Historical trust trends reveal whether a tool is improving, stable, or declining over time. A tool that consistently maintains or improves its score demonstrates ongoing commitment to security and quality. Conversely, a downward trend may signal reduced maintenance, growing technical debt, or unresolved vulnerabilities. To track Llm Agent Framework's score over time, use the Nerq API: GET nerq.ai/v1/preflight?target=llm-agent-framework&include=history
Nerq retains trust score snapshots at regular intervals, enabling trend analysis across weeks and months. Enterprise users can access detailed historical reports showing how each dimension — security, maintenance, documentation, compliance, and community — has evolved independently, providing granular visibility into which aspects of Llm Agent Framework are strengthening or weakening over time.
Llm Agent Framework vs Alternatives
W kategorii coding, Llm Agent Framework uzyskuje 61.3/100. There are higher-scoring alternatives available.
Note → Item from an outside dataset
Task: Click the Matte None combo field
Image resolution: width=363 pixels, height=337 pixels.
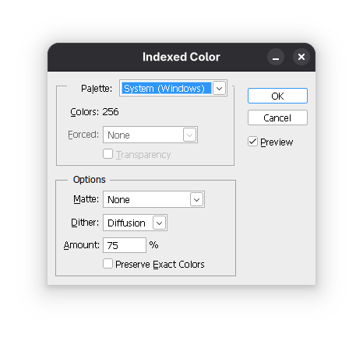Action: (153, 199)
For a detailed comparison, see:
- Llm Agent Framework vs AutoGPT — Wynik zaufania: 74.7/100
- Llm Agent Framework vs ollama — Wynik zaufania: 73.8/100
- Llm Agent Framework vs langchain — Wynik zaufania: 86.4/100
Kluczowe wnioski
- Llm Agent Framework has a Wynik zaufania of 61.3/100 (C) and is not yet Nerq Verified.
- Llm Agent Framework shows moderate trust signals. Conduct thorough due diligence before deploying to production environments.
- Among coding tools, Llm Agent Framework scores near the category average of 62/100, suggesting room for improvement relative to peers.
- Always verify safety independently — use Nerq's Preflight API for automated, up-to-date trust checks before integration.
Często zadawane pytania
Czy Llm Agent Framework jest bezpieczny w użyciu?
Czym jest Llm Agent Framework's trust score?
Jakie są bezpieczniejsze alternatywy dla Llm Agent Framework?
How often is Llm Agent Framework's safety score updated?
Czy mogę używać Llm Agent Framework w środowisku regulowanym?
Disclaimer: Wyniki zaufania Nerq to zautomatyzowane oceny oparte na publicznie dostępnych sygnałach. Nie stanowią rekomendacji ani gwarancji. Zawsze przeprowadzaj własną weryfikację.